Physics Layers

Introduction

Godot uses physics layers to control physical interactions and area detections. Incorrect physics layer settings are often observed as:

  • The player falling through objects or the world
  • The player being pushed backwards by held objects
  • The player being unable to pick up objects or insert them into snap-zones
  • Objects passing through each other

The following are the recommended physics layers:

  • [1] Static World - for fixed scenery objects that never move
  • [2] Dynamic World - for scenery objects which may move
  • [3] Pickable Objects - for pickable objects
  • [4] Wall Walking Surface - for objects the player can wall walk on
  • [5] Grappling Target - for grappling movement
  • [17] Held Objects - for pickable objects held by the player
  • [18] Player Hand - for the players physical hand bones
  • [19] Grab handles - for pickable objects
  • [20] Player Body - for the players body
  • [21] Pointable - for objects the player can interact with using the pointer
  • [22] Hand Pose Area - for areas enforcing hand poses
  • [23] UI Objects - for physically touchable UIs using the pointer or finger poke

Physics Layers

Node Configurations

The following are recommendations for configuring physics layers for different types of nodes.

Player Body

By default the player body is located on layer [20], and will collide with any objects on layers [1 - 10].

Player Body

Pickable Objects

Pickable objects have different layer settings based on whether or not they are held by the player.

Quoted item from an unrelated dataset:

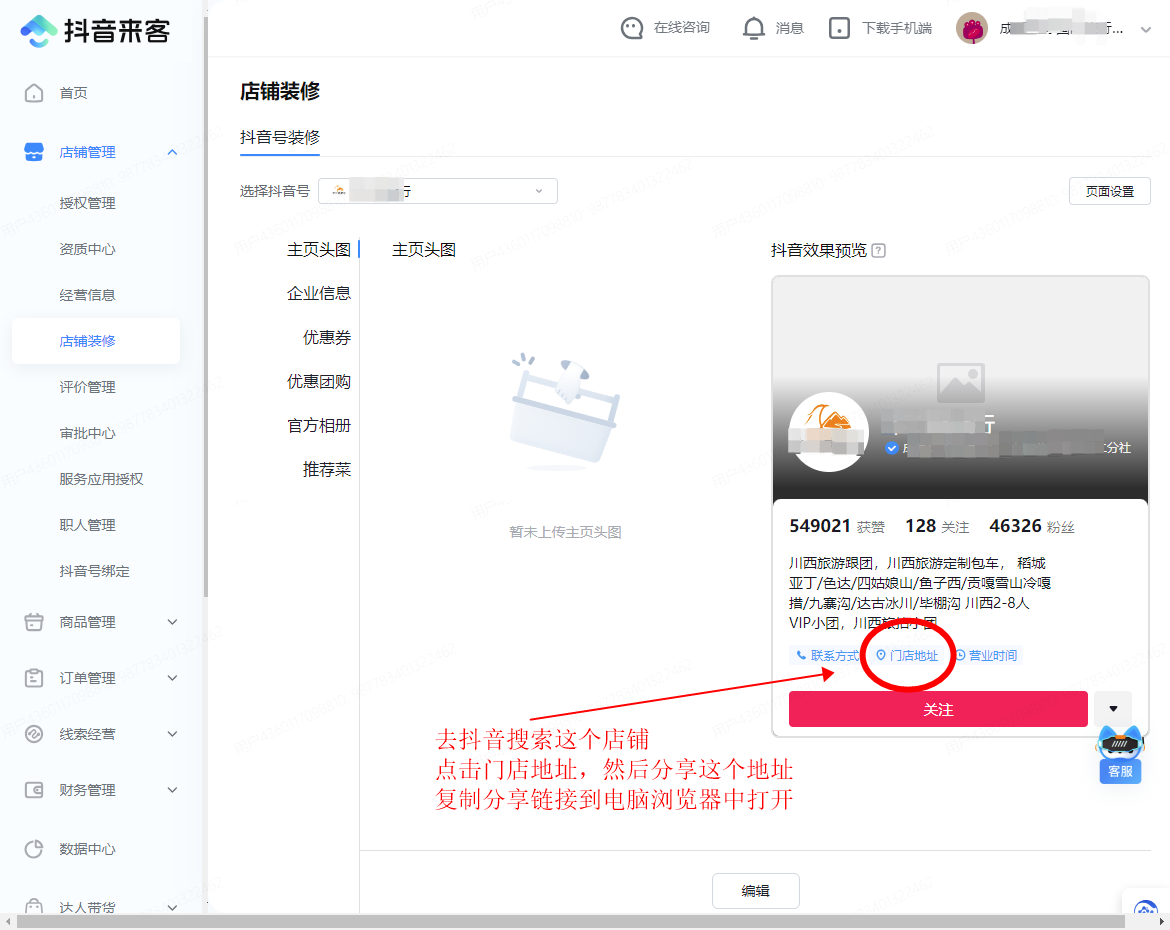The width and height of the screenshot is (1170, 930).
Task: Open dropdown arrow next to 关注 button
Action: (x=1113, y=708)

When not held by the player, the pickable objects must:

  • Be on a layer the players pickup function has in its mask, otherwise the player will be unable to pick it up.
  • Have a collision mask that prevents it from falling through the world or other objects.

When held by the player, the pickable objects must:

  • Be on a layer that collides with any compatible snap-zones, so the snap-zones can detect when the held object enters their area of influence
  • NOT be on a layer that collides with the player body, or the player will collide with the held object and fly backwards.

Pickable Layers

This pickable object has been configured to:

  • Reside on layer ‘[17] Held Objects’ when held.
  • Reside on layer ‘[3] Pickable Objects’ when not held.
  • Collide with layers ‘[1] Static World’ and ‘[2] Dynamic World’ so it doesn’t fall through the world when dropped.
  • Collide with layer ‘[3] Pickable Objects’ so it won’t fall through other pickable objects.
  • Collide with layer ‘[17] Held Objects’ so it can be pushed around by other objects the player is holding.
  • Collide with layer ‘[18] Player Hand’ so it can be pushed around by the hand bones of a players physics hand.

Snap Zones

Snap Zones must:

  • Be on a layer the players pickup function has in its mask, otherwise the player will be unable to pick items out of the snap zone.
  • Have a collision mask that detects pickable objects held by the player, so it can detect when those objects are dropped in its area of influence.
  • Have a collision mask that detects pickable objects not held by the player in case the objects fall into the snap-zone area of influence

Snap Zone

This snap zone has been configured to:

  • Reside on layer ‘[3] Pickable Objects’ so the player can grab items out of it.
  • Collide with layer ‘[3] Pickable Objects’ so it can detect objects falling into its area of influence.
  • Collide with layer ‘[17] Held Objects’ so it can detect when held objects in its area of influence are dropped.